**Your instructions**
Copy out the material word for word, from the line with "This screenshot has width=750, height=553." up to and including the last line. Leave the pictures out.

┌────────

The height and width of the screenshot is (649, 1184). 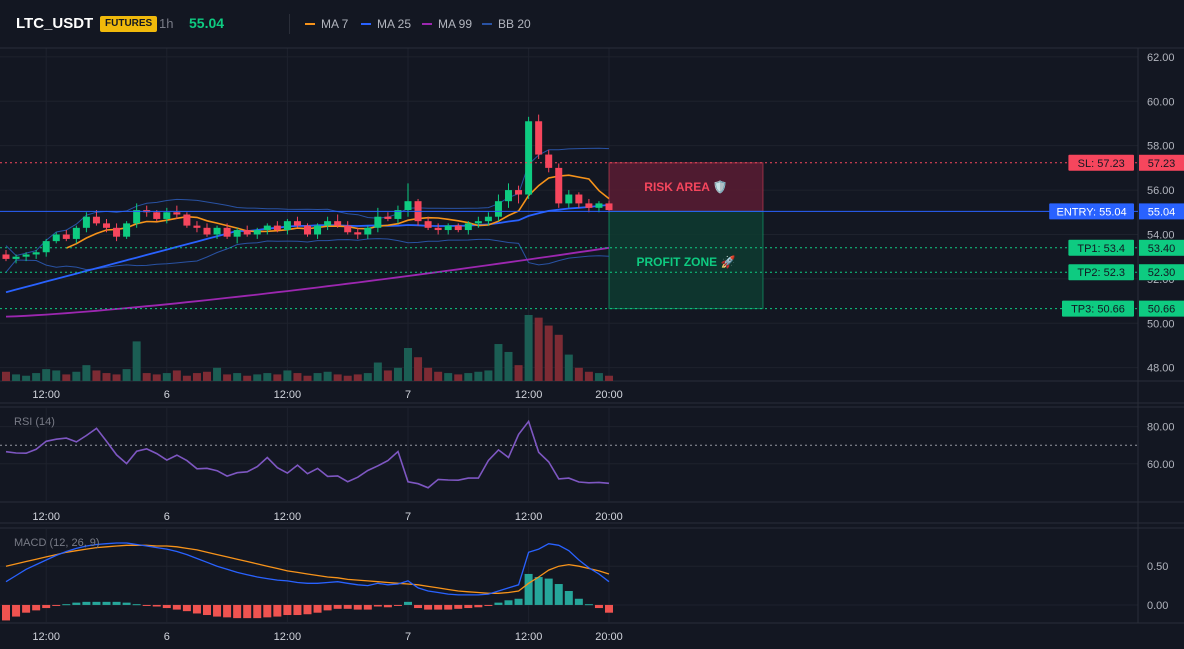 I want to click on macd-line, so click(x=308, y=569).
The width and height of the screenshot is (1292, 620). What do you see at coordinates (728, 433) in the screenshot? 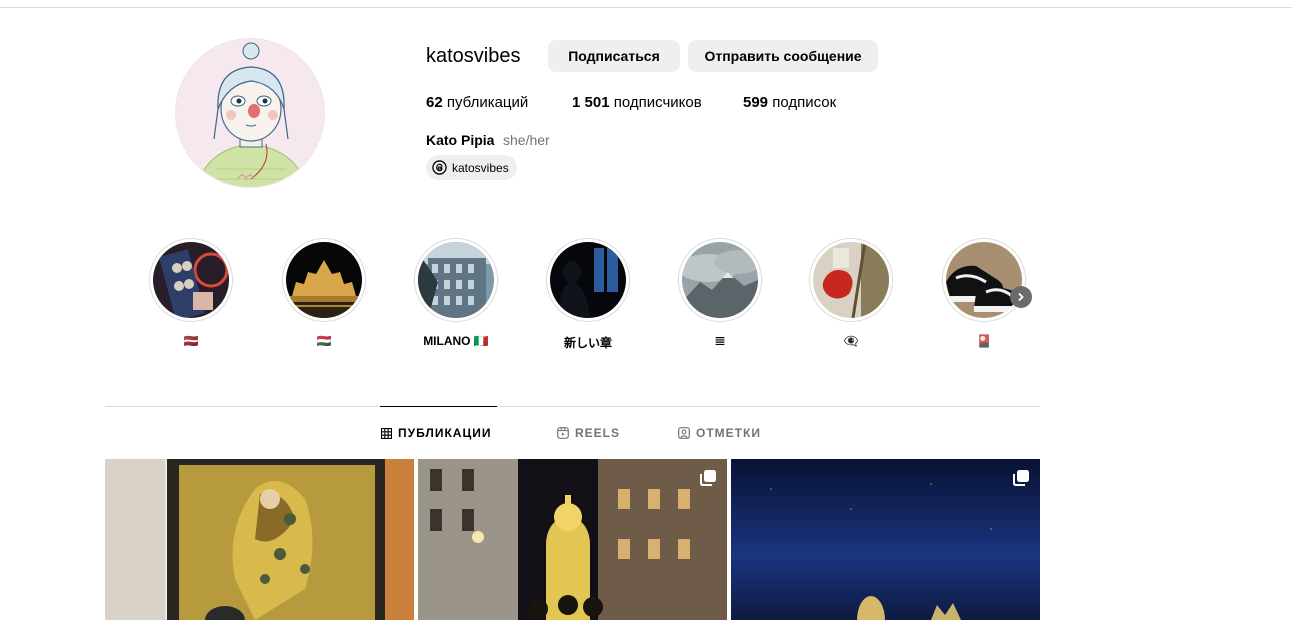
I see `tab-tagged-label: ОТМЕТКИ` at bounding box center [728, 433].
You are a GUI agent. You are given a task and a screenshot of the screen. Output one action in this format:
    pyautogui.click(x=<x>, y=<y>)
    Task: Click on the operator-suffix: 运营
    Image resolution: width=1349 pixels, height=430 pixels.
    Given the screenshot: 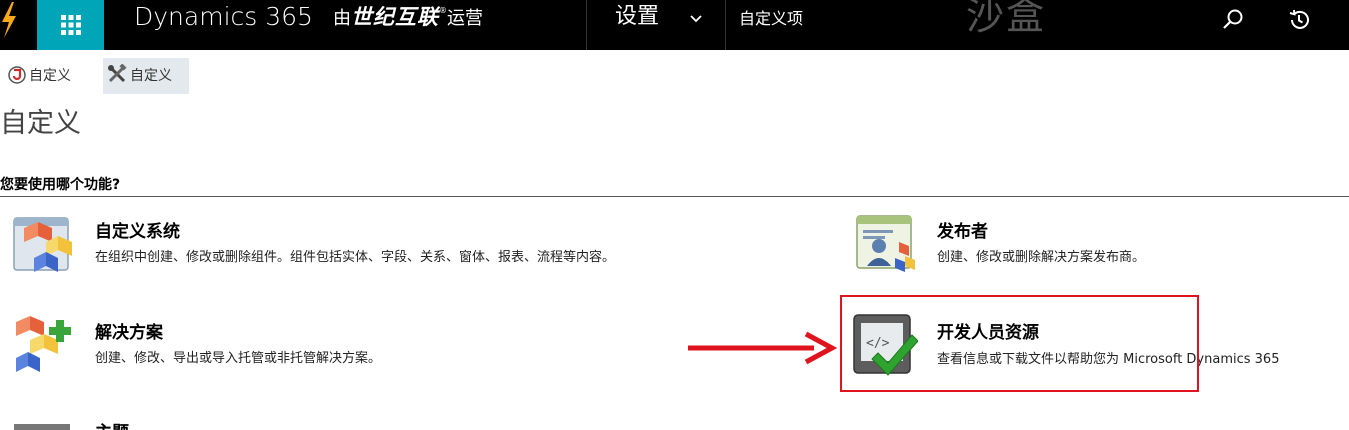 What is the action you would take?
    pyautogui.click(x=465, y=18)
    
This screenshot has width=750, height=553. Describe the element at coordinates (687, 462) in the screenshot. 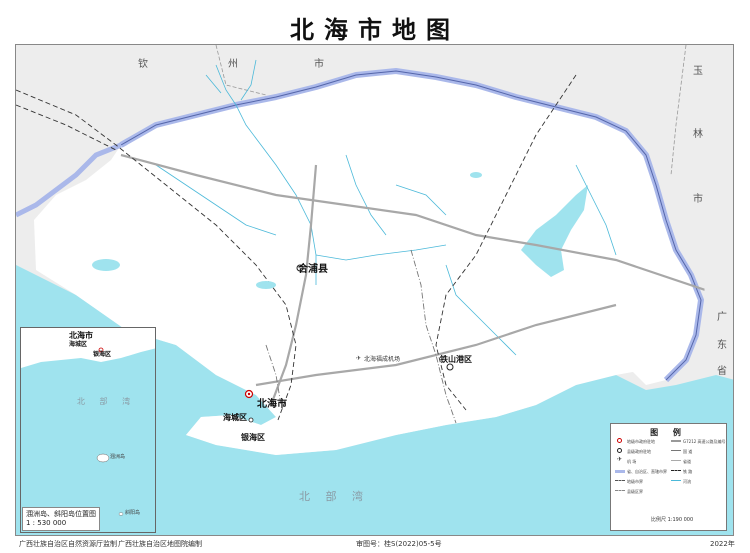

I see `legend-item-8: 省道` at that location.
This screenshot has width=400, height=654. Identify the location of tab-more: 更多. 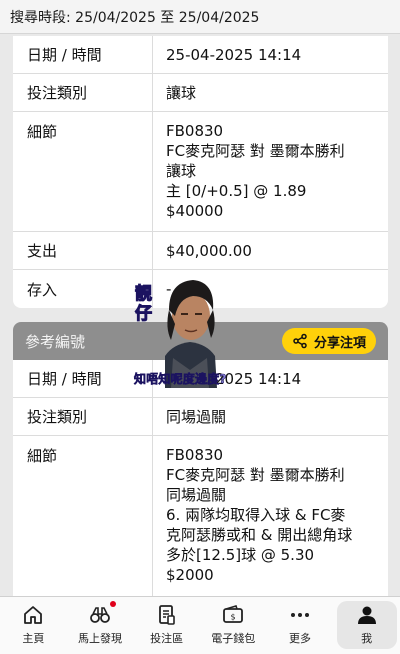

└────────

**Output for this exercise**
This screenshot has width=750, height=553. Describe the element at coordinates (687, 462) in the screenshot. 

I see `legend-item-8: 省道` at that location.
This screenshot has width=400, height=654. Identify the location of tab-more: 更多. 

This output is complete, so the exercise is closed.